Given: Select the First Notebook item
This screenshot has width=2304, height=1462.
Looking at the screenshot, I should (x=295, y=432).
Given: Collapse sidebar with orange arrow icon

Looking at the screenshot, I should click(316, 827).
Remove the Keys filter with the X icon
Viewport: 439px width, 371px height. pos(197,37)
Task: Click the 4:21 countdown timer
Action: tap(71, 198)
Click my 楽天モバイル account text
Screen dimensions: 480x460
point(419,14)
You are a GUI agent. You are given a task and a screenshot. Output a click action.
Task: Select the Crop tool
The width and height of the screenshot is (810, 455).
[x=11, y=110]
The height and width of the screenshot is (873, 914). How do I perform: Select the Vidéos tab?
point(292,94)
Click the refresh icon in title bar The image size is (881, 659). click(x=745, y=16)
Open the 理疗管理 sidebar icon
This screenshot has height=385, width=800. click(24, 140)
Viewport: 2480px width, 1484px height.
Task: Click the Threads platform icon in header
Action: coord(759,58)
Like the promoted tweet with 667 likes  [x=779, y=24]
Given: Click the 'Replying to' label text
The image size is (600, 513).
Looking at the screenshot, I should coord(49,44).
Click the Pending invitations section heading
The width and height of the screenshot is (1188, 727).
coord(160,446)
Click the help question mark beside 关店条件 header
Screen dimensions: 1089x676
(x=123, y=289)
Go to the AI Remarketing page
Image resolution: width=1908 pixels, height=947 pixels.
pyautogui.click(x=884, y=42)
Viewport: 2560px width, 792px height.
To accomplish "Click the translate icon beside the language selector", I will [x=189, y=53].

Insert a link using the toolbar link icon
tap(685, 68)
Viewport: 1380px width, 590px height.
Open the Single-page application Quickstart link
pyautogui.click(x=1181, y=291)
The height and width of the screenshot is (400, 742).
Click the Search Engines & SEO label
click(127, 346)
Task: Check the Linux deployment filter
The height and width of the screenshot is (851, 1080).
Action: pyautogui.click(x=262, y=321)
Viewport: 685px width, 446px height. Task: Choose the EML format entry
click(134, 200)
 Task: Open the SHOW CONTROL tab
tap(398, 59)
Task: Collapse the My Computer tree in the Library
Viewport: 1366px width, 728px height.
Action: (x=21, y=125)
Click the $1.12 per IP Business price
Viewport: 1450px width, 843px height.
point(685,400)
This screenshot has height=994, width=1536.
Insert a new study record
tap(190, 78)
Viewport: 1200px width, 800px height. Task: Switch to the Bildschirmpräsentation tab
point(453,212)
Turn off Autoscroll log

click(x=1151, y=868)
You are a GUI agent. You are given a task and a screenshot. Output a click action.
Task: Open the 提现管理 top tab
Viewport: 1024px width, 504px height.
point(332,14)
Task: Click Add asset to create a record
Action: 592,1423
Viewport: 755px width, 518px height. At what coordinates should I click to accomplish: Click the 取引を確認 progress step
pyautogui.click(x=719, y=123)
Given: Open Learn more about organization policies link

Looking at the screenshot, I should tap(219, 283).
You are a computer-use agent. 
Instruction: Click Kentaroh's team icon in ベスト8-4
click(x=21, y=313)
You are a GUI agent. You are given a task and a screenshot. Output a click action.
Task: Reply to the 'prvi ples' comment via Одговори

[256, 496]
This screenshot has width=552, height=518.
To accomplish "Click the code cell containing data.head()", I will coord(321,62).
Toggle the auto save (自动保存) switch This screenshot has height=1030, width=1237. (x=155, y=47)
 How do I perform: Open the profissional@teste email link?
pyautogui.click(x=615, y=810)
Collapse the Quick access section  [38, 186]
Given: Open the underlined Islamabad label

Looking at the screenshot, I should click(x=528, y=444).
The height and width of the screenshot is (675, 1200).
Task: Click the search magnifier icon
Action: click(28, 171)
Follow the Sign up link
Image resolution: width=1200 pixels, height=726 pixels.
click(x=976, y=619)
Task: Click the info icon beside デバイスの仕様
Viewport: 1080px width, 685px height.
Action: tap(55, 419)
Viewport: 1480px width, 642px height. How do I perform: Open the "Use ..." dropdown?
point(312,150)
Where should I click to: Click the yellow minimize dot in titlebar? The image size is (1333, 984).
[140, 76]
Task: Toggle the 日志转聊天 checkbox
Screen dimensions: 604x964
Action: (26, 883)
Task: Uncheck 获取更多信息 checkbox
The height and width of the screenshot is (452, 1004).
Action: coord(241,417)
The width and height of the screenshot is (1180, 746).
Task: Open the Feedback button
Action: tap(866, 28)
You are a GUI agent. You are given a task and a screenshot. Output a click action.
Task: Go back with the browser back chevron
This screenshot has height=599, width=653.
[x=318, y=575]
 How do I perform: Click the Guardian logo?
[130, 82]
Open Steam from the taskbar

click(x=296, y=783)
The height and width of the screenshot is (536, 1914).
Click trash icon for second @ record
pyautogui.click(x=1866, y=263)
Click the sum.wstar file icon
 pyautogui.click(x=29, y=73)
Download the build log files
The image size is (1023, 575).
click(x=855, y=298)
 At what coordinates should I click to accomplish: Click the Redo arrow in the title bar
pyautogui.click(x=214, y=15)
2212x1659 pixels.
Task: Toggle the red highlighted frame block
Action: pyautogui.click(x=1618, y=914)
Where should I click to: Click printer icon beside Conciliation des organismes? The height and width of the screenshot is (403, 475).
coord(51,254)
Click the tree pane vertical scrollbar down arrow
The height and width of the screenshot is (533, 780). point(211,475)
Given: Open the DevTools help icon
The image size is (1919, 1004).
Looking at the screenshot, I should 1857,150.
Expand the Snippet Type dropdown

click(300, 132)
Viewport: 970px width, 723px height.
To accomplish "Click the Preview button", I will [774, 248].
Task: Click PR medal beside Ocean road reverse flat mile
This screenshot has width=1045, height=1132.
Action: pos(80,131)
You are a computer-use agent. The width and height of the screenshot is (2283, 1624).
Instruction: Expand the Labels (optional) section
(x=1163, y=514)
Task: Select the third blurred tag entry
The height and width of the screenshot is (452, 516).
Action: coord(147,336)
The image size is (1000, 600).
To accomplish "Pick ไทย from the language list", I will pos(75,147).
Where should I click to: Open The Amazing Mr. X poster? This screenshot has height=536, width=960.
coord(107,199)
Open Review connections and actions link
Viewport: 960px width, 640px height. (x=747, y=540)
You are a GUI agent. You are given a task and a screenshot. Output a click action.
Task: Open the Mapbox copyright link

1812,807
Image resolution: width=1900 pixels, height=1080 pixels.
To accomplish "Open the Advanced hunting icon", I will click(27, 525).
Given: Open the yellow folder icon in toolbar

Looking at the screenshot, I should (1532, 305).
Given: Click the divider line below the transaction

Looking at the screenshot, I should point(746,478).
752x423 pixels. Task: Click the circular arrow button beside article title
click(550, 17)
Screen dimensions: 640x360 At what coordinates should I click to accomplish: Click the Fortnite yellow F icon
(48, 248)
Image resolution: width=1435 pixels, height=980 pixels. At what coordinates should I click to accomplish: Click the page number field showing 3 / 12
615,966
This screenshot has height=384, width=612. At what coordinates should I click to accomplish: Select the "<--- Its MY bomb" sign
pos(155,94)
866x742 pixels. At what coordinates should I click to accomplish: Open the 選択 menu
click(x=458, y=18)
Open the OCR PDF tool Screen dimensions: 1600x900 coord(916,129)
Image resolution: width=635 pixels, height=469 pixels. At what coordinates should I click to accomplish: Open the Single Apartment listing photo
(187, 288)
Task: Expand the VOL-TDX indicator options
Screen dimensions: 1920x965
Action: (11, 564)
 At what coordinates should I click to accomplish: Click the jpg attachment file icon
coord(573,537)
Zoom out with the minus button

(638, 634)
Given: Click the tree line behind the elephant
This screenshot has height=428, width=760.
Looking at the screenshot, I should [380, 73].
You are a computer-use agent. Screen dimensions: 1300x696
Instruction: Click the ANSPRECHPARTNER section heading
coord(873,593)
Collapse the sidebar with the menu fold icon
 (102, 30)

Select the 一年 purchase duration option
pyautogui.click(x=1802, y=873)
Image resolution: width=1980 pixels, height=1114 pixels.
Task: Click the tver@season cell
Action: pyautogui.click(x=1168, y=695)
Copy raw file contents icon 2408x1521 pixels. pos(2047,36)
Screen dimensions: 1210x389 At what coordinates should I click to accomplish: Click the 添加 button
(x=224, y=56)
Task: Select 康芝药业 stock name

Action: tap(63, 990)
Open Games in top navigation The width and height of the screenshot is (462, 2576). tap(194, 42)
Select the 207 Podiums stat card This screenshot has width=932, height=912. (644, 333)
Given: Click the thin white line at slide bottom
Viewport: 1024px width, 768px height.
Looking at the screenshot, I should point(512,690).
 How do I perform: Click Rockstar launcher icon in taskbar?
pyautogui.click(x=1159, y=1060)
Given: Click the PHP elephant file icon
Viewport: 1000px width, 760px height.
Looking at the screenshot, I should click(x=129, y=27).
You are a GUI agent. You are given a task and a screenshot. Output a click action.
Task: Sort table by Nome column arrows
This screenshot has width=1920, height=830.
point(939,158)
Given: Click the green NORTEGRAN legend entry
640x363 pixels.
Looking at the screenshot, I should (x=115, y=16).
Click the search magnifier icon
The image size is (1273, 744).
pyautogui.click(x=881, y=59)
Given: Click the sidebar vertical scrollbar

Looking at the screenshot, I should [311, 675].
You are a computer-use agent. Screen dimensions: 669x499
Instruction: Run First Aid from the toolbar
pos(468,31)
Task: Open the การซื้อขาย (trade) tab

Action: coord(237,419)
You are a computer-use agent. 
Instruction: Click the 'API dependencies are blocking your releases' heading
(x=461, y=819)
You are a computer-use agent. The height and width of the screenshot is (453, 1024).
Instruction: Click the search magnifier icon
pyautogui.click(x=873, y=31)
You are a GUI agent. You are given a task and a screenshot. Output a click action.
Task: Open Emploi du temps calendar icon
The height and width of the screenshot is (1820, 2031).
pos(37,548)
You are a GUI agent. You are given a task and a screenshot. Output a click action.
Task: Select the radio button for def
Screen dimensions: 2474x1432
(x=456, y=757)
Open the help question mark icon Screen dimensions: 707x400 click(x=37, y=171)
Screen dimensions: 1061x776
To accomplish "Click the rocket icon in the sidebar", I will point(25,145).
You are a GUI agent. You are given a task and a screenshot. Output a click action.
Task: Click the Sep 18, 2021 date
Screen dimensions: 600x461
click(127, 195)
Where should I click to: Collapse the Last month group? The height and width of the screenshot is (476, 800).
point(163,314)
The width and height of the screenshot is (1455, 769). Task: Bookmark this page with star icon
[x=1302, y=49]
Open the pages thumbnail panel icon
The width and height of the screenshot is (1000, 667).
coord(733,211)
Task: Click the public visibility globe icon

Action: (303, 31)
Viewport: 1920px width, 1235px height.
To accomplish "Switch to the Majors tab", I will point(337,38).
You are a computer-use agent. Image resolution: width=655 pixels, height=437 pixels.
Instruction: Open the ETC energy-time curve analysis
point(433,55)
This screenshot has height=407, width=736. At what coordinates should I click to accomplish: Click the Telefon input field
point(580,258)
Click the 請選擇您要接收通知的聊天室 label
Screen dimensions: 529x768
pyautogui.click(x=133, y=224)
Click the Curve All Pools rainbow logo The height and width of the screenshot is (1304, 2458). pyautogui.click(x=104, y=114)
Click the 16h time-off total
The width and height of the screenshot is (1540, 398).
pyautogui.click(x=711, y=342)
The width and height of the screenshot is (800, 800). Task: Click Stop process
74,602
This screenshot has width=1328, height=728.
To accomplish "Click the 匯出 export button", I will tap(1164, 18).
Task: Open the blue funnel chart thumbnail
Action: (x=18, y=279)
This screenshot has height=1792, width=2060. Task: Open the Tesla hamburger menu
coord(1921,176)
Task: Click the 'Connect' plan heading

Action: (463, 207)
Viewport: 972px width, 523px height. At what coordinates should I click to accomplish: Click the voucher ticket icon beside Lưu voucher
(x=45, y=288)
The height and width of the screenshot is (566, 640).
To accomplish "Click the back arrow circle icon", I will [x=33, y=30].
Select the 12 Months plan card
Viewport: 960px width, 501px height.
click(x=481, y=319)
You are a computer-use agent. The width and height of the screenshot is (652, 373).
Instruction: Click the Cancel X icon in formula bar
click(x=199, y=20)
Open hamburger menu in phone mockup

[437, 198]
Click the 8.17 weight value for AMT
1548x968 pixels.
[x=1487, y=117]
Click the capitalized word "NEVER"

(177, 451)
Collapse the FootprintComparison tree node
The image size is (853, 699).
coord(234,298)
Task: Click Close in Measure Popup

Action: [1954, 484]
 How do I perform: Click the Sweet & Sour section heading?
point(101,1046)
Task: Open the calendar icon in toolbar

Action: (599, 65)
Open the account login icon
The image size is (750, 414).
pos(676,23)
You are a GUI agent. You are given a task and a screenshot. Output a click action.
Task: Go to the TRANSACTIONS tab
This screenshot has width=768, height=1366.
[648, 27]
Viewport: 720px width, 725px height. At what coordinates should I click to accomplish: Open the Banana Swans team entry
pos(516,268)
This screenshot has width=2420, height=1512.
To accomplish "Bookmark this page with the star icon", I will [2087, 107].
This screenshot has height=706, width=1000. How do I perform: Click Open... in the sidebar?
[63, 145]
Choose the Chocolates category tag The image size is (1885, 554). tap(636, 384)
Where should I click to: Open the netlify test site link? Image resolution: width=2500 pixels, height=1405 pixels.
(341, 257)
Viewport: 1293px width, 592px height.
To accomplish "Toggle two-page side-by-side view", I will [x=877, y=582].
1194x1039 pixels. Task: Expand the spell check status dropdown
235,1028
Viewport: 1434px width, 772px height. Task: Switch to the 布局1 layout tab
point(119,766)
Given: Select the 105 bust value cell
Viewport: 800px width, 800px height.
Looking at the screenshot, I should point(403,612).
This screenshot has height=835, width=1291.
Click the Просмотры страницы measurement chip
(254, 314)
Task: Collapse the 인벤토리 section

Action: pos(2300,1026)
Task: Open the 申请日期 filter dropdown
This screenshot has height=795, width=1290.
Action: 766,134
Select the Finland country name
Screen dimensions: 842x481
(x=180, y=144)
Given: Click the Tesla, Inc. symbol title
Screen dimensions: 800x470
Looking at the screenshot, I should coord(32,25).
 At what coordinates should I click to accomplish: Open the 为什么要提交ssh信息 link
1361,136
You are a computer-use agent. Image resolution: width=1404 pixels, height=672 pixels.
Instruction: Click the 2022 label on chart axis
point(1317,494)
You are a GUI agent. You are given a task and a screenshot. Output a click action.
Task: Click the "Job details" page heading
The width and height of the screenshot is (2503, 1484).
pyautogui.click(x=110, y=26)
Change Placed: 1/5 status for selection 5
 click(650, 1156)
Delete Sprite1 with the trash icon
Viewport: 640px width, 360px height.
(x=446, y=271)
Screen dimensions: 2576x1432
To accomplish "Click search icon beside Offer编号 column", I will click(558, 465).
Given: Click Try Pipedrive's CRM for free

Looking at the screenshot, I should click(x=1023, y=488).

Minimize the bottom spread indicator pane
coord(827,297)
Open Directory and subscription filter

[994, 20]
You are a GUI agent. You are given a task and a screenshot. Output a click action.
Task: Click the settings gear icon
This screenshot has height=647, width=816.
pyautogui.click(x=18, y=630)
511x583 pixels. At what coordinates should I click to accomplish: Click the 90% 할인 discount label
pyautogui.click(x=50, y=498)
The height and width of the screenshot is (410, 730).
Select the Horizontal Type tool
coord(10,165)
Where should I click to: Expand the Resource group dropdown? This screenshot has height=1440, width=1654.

-------------------------

▶ What to work on
Rewrite the lines as a numbered list, from the one containing "Viewport: 972px width, 523px" down to the one containing "pos(516,268)", both included, and leave out the blank ones.

▶ Reply
1. Viewport: 972px width, 523px height. At what coordinates should I click to accomplish: Click the voucher ticket icon beside Lưu voucher
2. (x=45, y=288)
3. The height and width of the screenshot is (566, 640).
4. To accomplish "Click the back arrow circle icon", I will [x=33, y=30].
5. Select the 12 Months plan card
6. Viewport: 960px width, 501px height.
7. click(x=481, y=319)
8. You are a computer-use agent. The width and height of the screenshot is (652, 373).
9. Instruction: Click the Cancel X icon in formula bar
10. click(x=199, y=20)
11. Open hamburger menu in phone mockup
12. [437, 198]
13. Click the 8.17 weight value for AMT
14. 1548x968 pixels.
15. [x=1487, y=117]
16. Click the capitalized word "NEVER"
17. (177, 451)
18. Collapse the FootprintComparison tree node
19. The image size is (853, 699).
20. coord(234,298)
21. Task: Click Close in Measure Popup
22. Action: [1954, 484]
23.  How do I perform: Click the Sweet & Sour section heading?
24. point(101,1046)
25. Task: Open the calendar icon in toolbar
26. Action: (599, 65)
27. Open the account login icon
28. The image size is (750, 414).
29. pos(676,23)
30. You are a GUI agent. You are given a task and a screenshot. Output a click action.
31. Task: Go to the TRANSACTIONS tab
32. This screenshot has width=768, height=1366.
33. [648, 27]
34. Viewport: 720px width, 725px height. At what coordinates should I click to accomplish: Open the Banana Swans team entry
35. pos(516,268)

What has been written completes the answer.